--- Exercise data Enclosed Below ---

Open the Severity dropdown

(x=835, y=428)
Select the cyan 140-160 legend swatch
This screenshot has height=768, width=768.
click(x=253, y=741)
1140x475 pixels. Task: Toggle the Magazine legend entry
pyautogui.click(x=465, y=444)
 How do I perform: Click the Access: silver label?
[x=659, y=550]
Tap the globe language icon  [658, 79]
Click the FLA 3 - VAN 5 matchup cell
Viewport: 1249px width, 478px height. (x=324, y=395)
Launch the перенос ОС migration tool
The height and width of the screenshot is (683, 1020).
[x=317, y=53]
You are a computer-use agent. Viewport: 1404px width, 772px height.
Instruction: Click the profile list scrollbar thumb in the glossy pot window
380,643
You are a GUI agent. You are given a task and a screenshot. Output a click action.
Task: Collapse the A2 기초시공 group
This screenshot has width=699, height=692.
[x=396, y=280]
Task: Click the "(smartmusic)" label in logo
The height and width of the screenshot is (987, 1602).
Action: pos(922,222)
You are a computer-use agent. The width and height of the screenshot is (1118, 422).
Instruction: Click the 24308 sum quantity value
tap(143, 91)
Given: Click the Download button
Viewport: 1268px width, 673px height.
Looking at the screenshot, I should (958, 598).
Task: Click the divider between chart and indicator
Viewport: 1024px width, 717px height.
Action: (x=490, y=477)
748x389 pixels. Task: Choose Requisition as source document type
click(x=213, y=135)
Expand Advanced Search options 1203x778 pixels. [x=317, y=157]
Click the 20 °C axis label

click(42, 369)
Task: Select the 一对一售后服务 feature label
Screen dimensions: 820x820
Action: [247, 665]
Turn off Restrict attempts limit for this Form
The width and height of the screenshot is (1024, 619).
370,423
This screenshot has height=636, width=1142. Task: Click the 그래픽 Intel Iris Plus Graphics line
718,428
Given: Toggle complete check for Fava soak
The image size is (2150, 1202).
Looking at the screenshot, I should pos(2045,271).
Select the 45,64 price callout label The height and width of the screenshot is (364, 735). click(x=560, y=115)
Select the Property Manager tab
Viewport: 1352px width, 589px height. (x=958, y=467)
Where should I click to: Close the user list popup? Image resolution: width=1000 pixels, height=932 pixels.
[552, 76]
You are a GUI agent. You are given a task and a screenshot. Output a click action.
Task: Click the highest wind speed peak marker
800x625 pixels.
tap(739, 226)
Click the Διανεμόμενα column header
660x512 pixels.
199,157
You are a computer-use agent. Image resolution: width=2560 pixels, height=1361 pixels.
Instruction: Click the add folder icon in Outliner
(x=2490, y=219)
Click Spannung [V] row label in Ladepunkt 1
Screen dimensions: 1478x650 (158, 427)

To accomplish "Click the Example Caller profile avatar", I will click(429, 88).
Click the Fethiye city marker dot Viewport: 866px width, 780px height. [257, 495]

--- End of Enclosed Exercise data ---

** Task to complete **
Copy every line of the records above that holds the word "marker".

** Exercise output **
Task: Click the highest wind speed peak marker
Click the Fethiye city marker dot Viewport: 866px width, 780px height. [257, 495]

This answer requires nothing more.